1. Add weight or volume aliquot of sample (2-10 mL) to vial. NOTE: Samples with solids must be homogenized (vigorously stirred), because uranium concentrates in solids.
2. Add 2-3 mL 16 M nitric acid with swirling and 0.5 mL of 30% hydrogen peroxide.

3. Place vials on hot plate at moderate heat and NEAR boiling for several hours. Hydrogen peroxide may be effectively added after partially cooling the samples.

4. Increase heat to boil dry. The dry residue should be pale yellow to white in color. If the residue is dark, repeat the procedure form step 2, replenishing the oxidants 1-2 times until the residue is pale yellow to white. Cool samples somewhat before adding hydrogen peroxide.
5. When the vials are dry, place in muffle furnace at 500-550°C for at least 1/2 hour.
NOTE: WET-ASHING MUST BE COMPLETE TO AVOID RESIDUAL ORGANICS. FURNACE TREATMENT WILL NOT COMPENSATE FOR POOR WET-ASHING.
The presence of carbon black after the furnace step indicates incomplete wet-ashing.
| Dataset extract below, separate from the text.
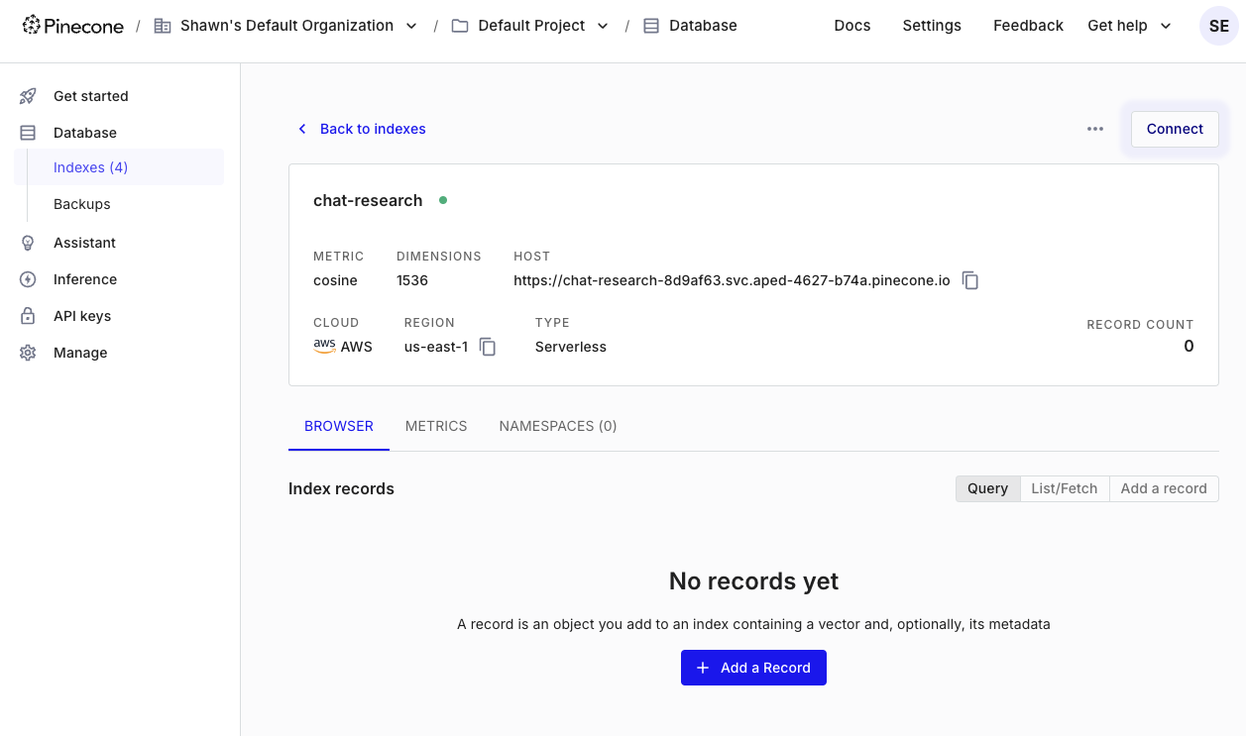The height and width of the screenshot is (736, 1246).
Task: Copy the us-east-1 region value
Action: point(488,347)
For samples less than 0.2 mg/L, the ashing should be restarted with a fresh aliquot.

6. When cool, dissolve the urine salts in 1/2 to 1 mL of 4 M nitric acid with warming. Dilute to desired volume with deionized water. Swirl to mix. Final volume may be determined by weight.
NOTE: For efficiency, steps 2-6 can be accomplished in a heating block.

7. For low-level samples, it is beneficial to let solutions set overnight to let micro- particulates settle out. Centrifuging is an alternative.

8. Analyze resulting solutions with the KPA. Avoid picking up solids with the sample aliquot.

Alternative Ashing Procedure

Perchloric acid (HClO₄), 0.5 mL, may be used instead of 30% hydrogen peroxide. Step 4 can be eliminated.

Note

The following article may be of interest for the analysis of urine, soil, and milk samples:
"A Rapid Method For Determining Nanogram Quantities Of Uranium In Urine Using The Kinetic Phosphorescence Analyzer", by Linda L. Moore and R. L. Williams, Journal of Radioanalytical and Nuclear Chemistry, Articles, Volume 156 (1), 1992, pages 223-233.

This paper describes the procedure used for the analysis of urine with the KPA. The authors reached some interesting conclusions: 1) That large amounts of several elements such as Na, K, Mg, and Ca, are found in urine, soil and milk samples. 2) When too much Na or K was present, the observed concentration of uranium (measured by KPA) was higher than the actual concentration in the sample (positive error in the KPA readings). 3) Too much Mg and Ca caused the observed concentration to be lower than the actual concentration (negative error in the KPA readings). 4) The transition metals Cr, Mn, Fe, Co, Ni and Cu, also caused negative interferences, although the concentrations of these elements in urine, soil, and milk are lower than those of the alkali and alkaline earth metals.

In a separate study where KPA data and "-spectrometry data on milk samples were compared, a positive error was obtained from the analysis of wet-ashed milk samples with the KPA. However, the results from the KPA and "-spectrometry agreed when the wet-ashing of the milk samples was followed by chemical separation (i.e. ion exchange).